> [Enunciado A]:
Indique si cada afirmación concuerda con el texto sobre el derecho a la educación en España y cite literalmente las palabras que lo deciden: (i) El artículo 27 de la Constitución de 1978 recoge el consenso nacional en materia de enseñanza. (ii) El artículo 16 trata del fundamento de los derechos fundamentales. (iii) La Iglesia católica quedó al margen de la convergencia inicial.
> [Enunciado B]:
Prosiga el texto sobre el derecho a la educación en España a partir de su última oración.

> [Fragmento del texto]:

II. El problema en España - Alfa y Omega

II. El problema en España

Antonio María Rouco Varela

II. El problema en España

También en España el punto histórico de partida fue de convergencia en la concepción del derecho a la educación —de su fin, de su objeto y sujetos, de sus condicionamientos estructurales, etc.—, al menos en los aspectos esenciales de su definición jurídica y de su valoración formal como un derecho fundamental. Convergencia de los partidos políticos, de los grupos y fuerzas sociales, de las instituciones culturales y religiosas y de la propia Iglesia católica. El art. 27 de la Constitución española de 1978, con la que culminaba satisfactoriamente un delicado período de transición política y que abría un nuevo capítulo de la historia moderna de España, recoge y expresa vinculantemente para todos la letra y el espíritu de ese consenso nacional en materia de enseñanza. En dicho artículo, interpretado sobre todo a la luz de los artículos 10 y 16 —que se refieren, respectivamente, al fundamento de los derechos fundamentales garantizados por la ley constitucional y al derecho a la libertad ideológica, religiosa y de culto—, se desarrolla una sugerente combinación jurídica de los dos grandes principios pre-jurídicos que habían determinado el fondo del debate social, cultural y político en torno a las teorías sobre la educación de los dos últimos siglos de historia europea: el principio de la universalidad de ese derecho —«Todos tienen derecho a la educación»— y el de la libertad de enseñanza —«Se reconoce la libertad de enseñanza»—. Al desarrollo jurídico del artículo servirá de base doctrinal la definición del objeto de la educación: «El pleno desarrollo de la personalidad humana en el respeto a los principios democráticos de convivencia y los derechos y libertades fundamentales»12.

> [Filas de datos]:
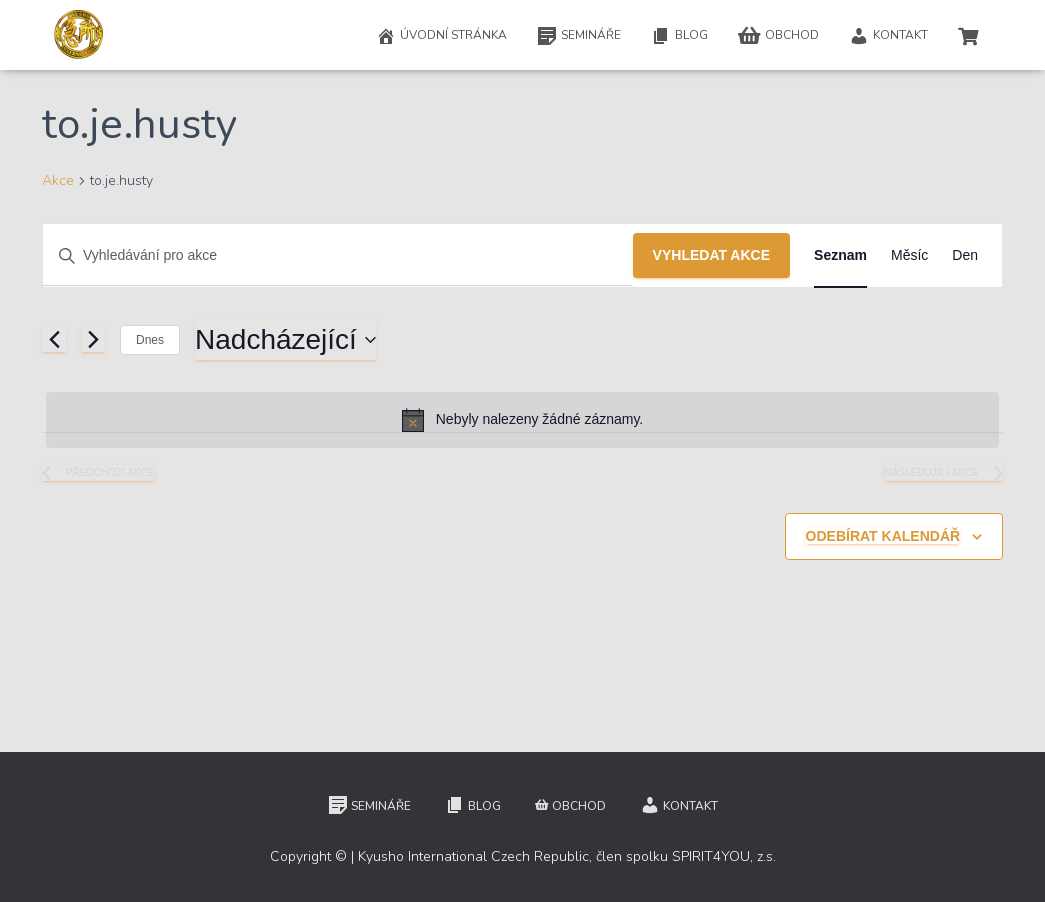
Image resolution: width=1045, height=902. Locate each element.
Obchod (778, 36)
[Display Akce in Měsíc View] (909, 255)
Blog (679, 36)
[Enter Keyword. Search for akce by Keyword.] (338, 255)
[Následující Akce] (93, 340)
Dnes (150, 340)
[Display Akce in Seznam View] (840, 255)
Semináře (579, 36)
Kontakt (888, 36)
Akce (58, 180)
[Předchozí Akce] (54, 340)
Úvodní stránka (441, 36)
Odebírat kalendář (883, 536)
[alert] (522, 420)
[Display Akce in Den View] (965, 255)
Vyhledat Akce (711, 255)
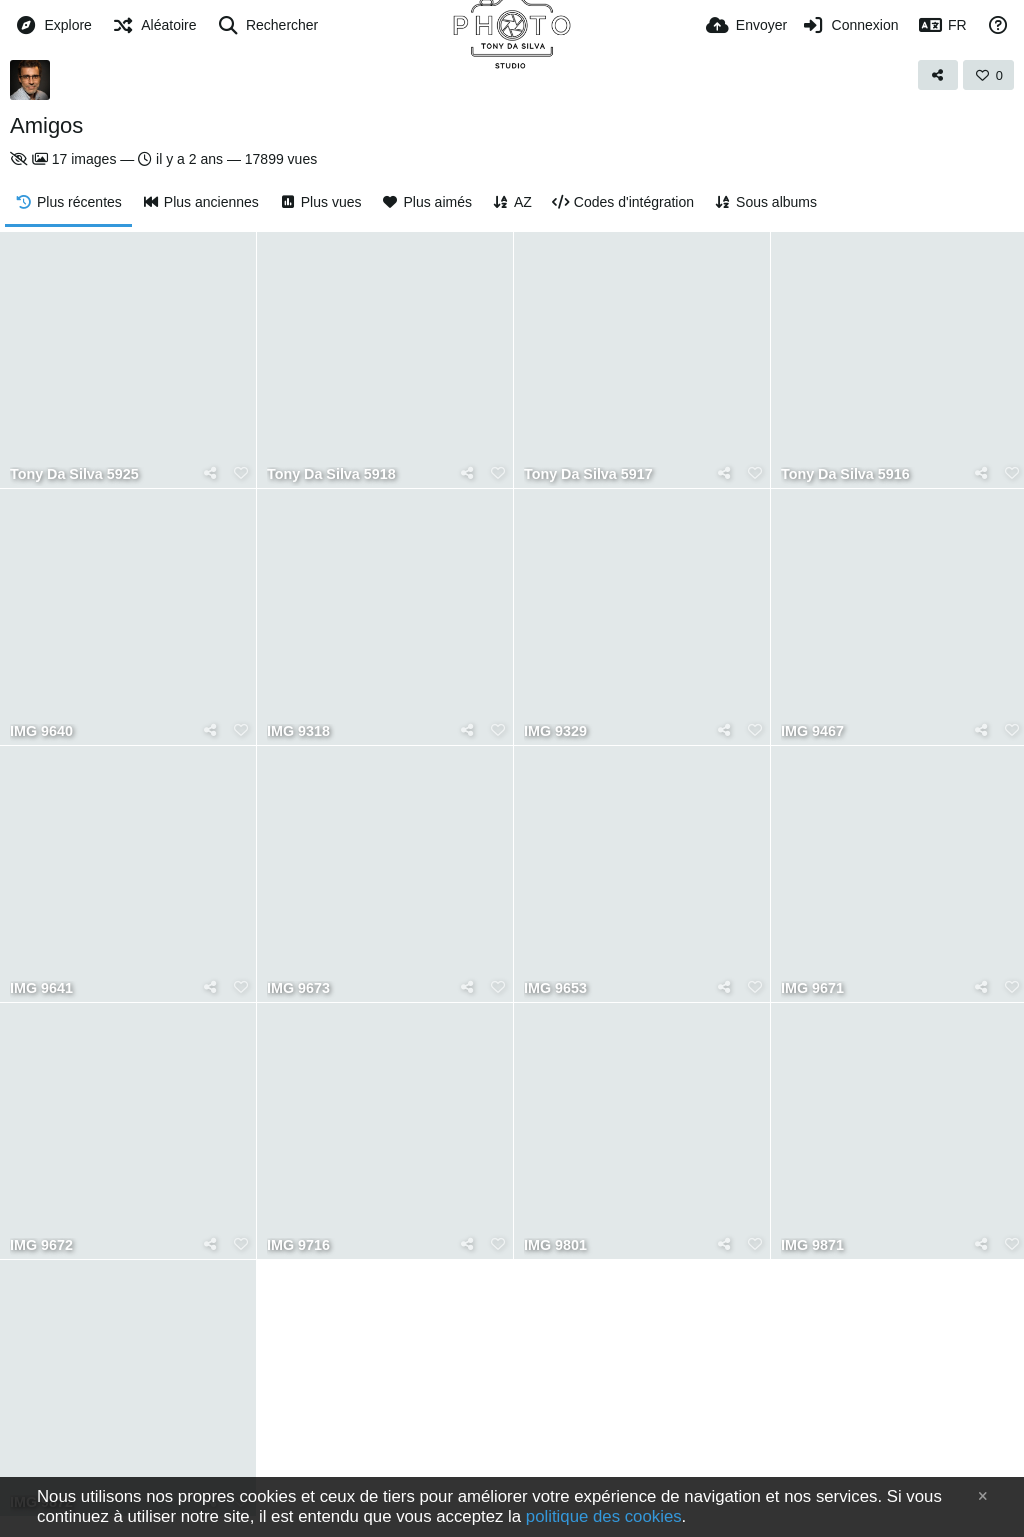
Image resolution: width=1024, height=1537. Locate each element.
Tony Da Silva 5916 (845, 474)
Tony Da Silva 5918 (331, 474)
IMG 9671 (812, 988)
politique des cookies (604, 1516)
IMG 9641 (41, 988)
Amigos (46, 125)
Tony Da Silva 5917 (588, 474)
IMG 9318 (298, 731)
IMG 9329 (555, 731)
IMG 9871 (812, 1245)
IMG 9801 (555, 1245)
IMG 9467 (812, 731)
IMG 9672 (41, 1245)
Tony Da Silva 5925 (74, 474)
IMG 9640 (41, 731)
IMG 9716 (298, 1245)
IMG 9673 (298, 988)
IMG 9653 (555, 988)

> [Respuesta redactada A]:
(i) Sí: «El art. 27 de la Constitución española de 1978, con la que culminaba satisfactoriamente un delicado período de transición política y que abría un nuevo capítulo de la historia moderna de España, recoge y expresa vinculantemente para todos la letra y el espíritu de ese consenso nacional en materia de enseñanza».
(ii) No: «los artículos 10 y 16 —que se refieren, respectivamente, al fundamento de los derechos fundamentales garantizados por la ley constitucional y al derecho a la libertad ideológica, religiosa y de culto—».
(iii) No: «Convergencia de los partidos políticos, de los grupos y fuerzas sociales, de las instituciones culturales y religiosas y de la propia Iglesia católica».

> [Respuesta redactada B]:
En virtud del principio de la libertad de enseñanza, se obliga explícitamente a los poderes públicos a garantizar «el derecho que asiste a los padres para que sus hijos reciban la formación religiosa y moral que esté de acuerdo con sus convicciones». Facultad que se refuerza luego con el reconocimiento, implícito pero inequívoco, de su derecho a la elección de centro, al asegurar a «las personas físicas y jurídicas la libertad de creación de centros docentes, dentro del respeto a los principios constitucionales», y con el mandato a los poderes públicos de ayudar «a los centros docentes que reúnan los requisitos que la ley establezca»13. Desde la perspectiva de la salvaguardia social del derecho a la educación, se dispone que «la enseñanza básica es obligatoria y gratuita», y que los poderes públicos garanticen «el derecho de todos a la educación mediante una programación general de la enseñanza, con una participación efectiva de todos los sectores afectados y la creación de centros docentes»14. El consenso constitucional se extenderá sin mayores problemas al acuerdo internacional entre la Santa Sede y España sobre Enseñanza y Asuntos Culturales, de 3 de enero de 1979, y, más en concreto, a la regulación de la enseñanza de la Religión católica que en él se adopta.

No obstante, pronto se pondrá de manifiesto que, en la interpretación del art. 27 de la Constitución, cuando se trata de proceder a su aplicación a través de la acción del Gobierno y de su plasmación jurídica en las imprescindibles leyes para su desarrollo práctico, van a surgir divergencias, tanto al interior de los sectores de la sociedad más implicados en el problema —sindicatos, organizaciones patronales, las asociaciones de padres de alumnos, de titulares de colegios no estatales, muy especialmente de los pertenecientes a la Iglesia católica, etc.—, como entre los dos grandes partidos políticos nacionales llamados a gobernar a España en el futuro. Las divergencias se van a centrar comprensiblemente en la distinta forma de concretar el principio de la libertad de enseñanza en el sistema educativo y, consiguientemente, de entender el derecho de los padres como primeros educadores de sus hijos. Las divergencias permanecerán vivas hasta hoy mismo.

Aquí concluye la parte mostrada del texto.